Step-By-Step Examples > Example 9: Scodelis-Lo Roof

Problem Description

The Scodelis-Lo barrel roof [Ref. 4 pp3-20, Ref. 2] has a length of 50 ft, a radius of 25 ft, and a sweeping angle of 80 degrees. The roof is supported on rigid diaphragms along its two curved edges (Dx and Dy fixed, but not Dz). The two straight edges are free. A surface load of -90 lb/ft^2 in the global Y direction (self weight) is applied to the entire roof.

Material: E = 4.32e8 lb/ft^2 (3e6 psi); v = 0.0;

Thickness: t = 0.25 ft.

Find the maximum deflection and moments.

Example 9 Scodelis-Lo Roof1

Suggested Modeling Steps

Due to the symmetry, only a quarter of the roof is modeled. A 6 x 6 mesh is used. The boundary conditions are specified in the following table.

Nodes	Fixed DOFs
N1 to N6	Z, OX, OY
N7	X, Z, OX, OY, OZ
N14, N21, N26, N35, N42	X, OY, OZ
N43 to N48	X, Y, OZ
N49	X, Y, OY, OZ

▪Set proper units from Settings and Tools > Units & Precisions.

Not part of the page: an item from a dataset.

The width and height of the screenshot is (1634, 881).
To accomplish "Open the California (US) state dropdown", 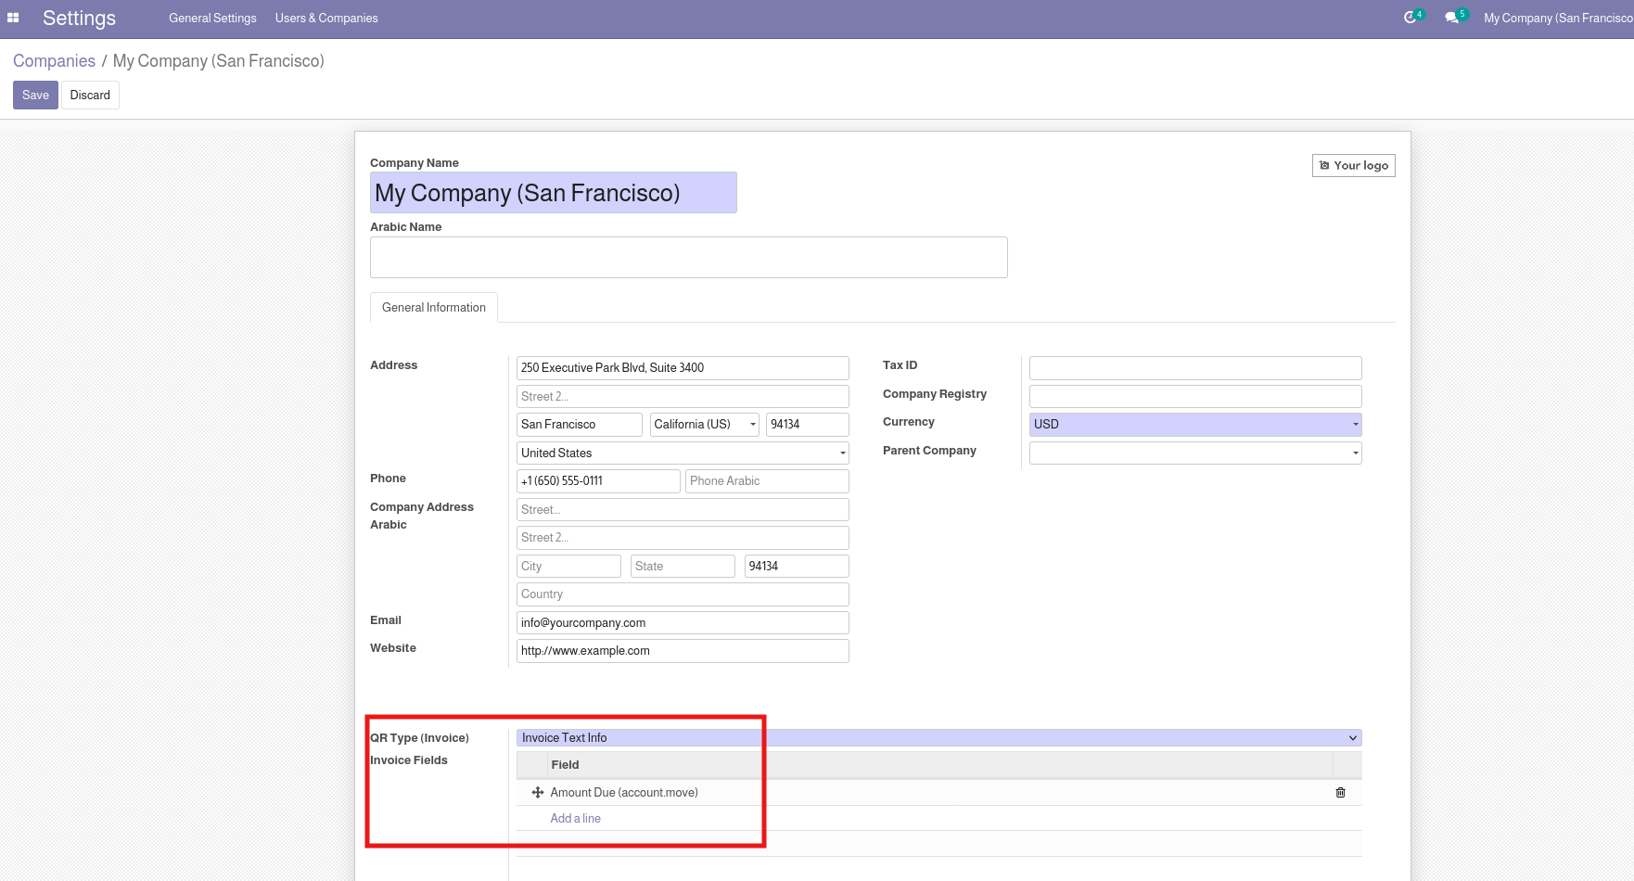I will click(x=705, y=425).
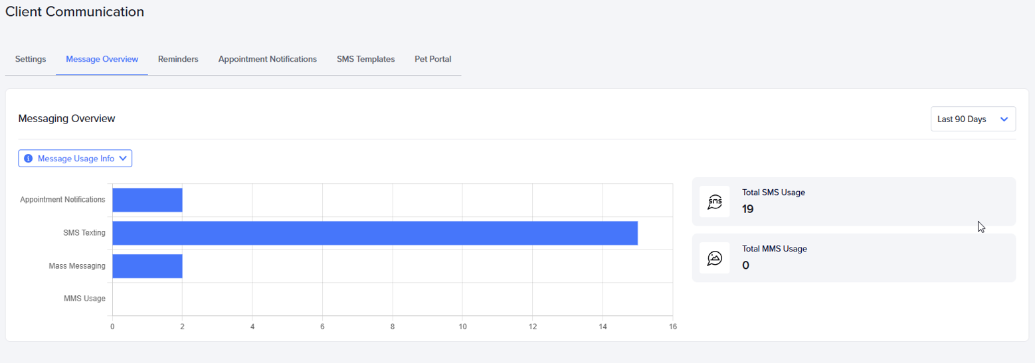Click the Total SMS Usage card
This screenshot has width=1035, height=363.
coord(854,202)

▪Generate members along an arc by Create > Templates > Arc Members. Enter a radius of 25, segments of 6, start angle 50, end angle 90.

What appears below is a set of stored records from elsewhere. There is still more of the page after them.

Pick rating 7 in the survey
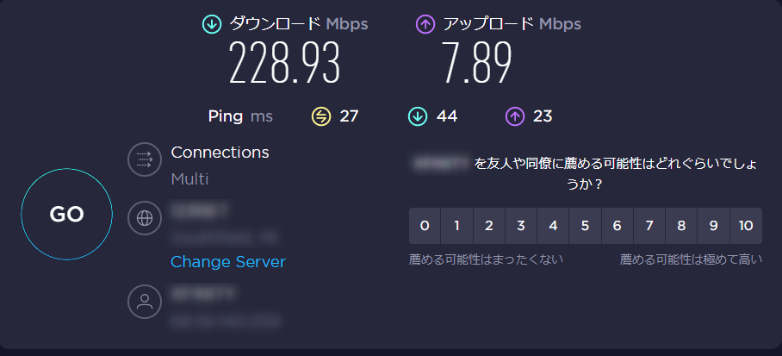The width and height of the screenshot is (782, 356). tap(649, 226)
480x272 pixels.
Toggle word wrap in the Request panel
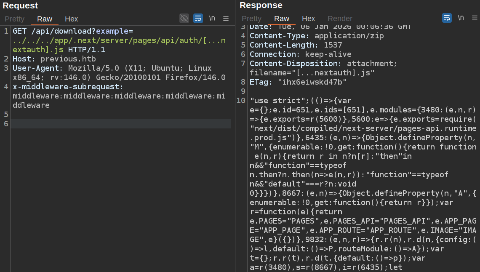pyautogui.click(x=198, y=18)

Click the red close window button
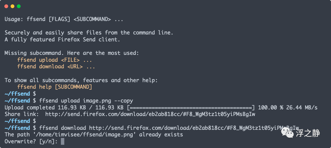coord(6,6)
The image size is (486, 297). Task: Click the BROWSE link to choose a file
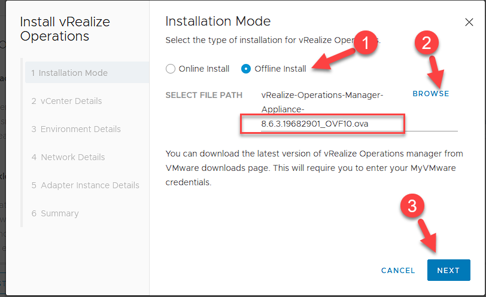coord(430,94)
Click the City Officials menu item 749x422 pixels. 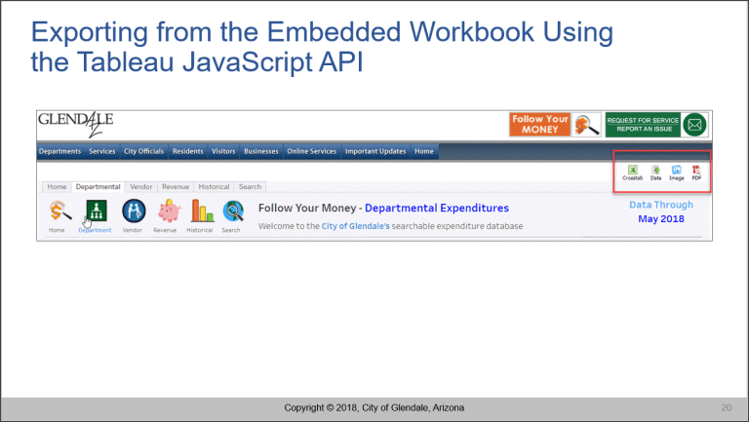point(143,151)
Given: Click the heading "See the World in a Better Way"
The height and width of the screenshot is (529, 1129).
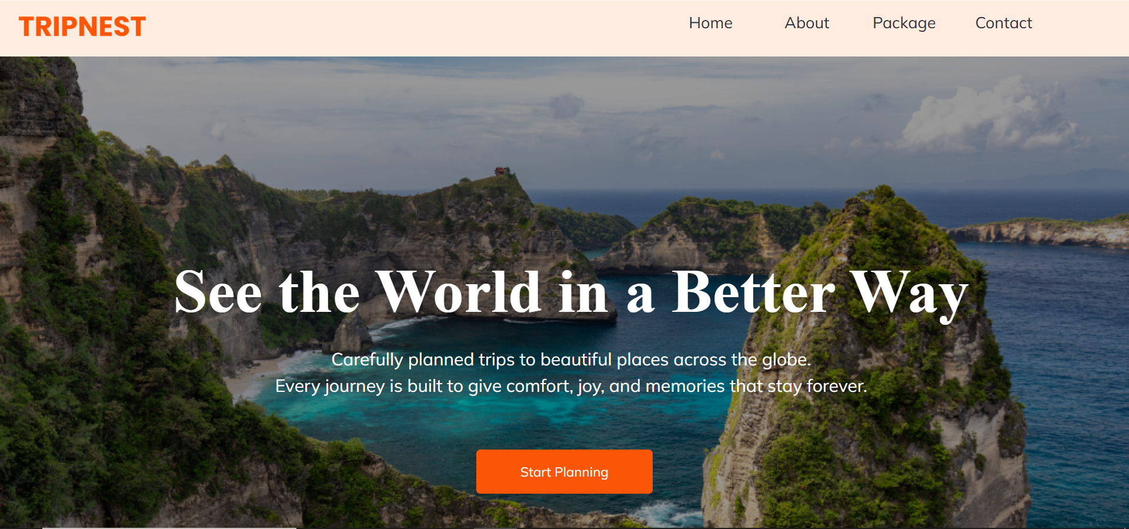Looking at the screenshot, I should 571,292.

▪Select all nodes and members, extrude members to shells by Modify > Extrude > Extrude Members to Shells. Enter a distance list of “6@4.1666” and direction of the global Z. Check both “Merge nodes and elements” and “Delete selected members after extrusion”.

Example 9 Scodelis-Lo Roof2

▪Select all shell elements, define and assign the shell thickness properties by Modify > Shell Properties > Thicknesses. Make sure “Assign active thickness to currently selected shells” is checked in the dialog box.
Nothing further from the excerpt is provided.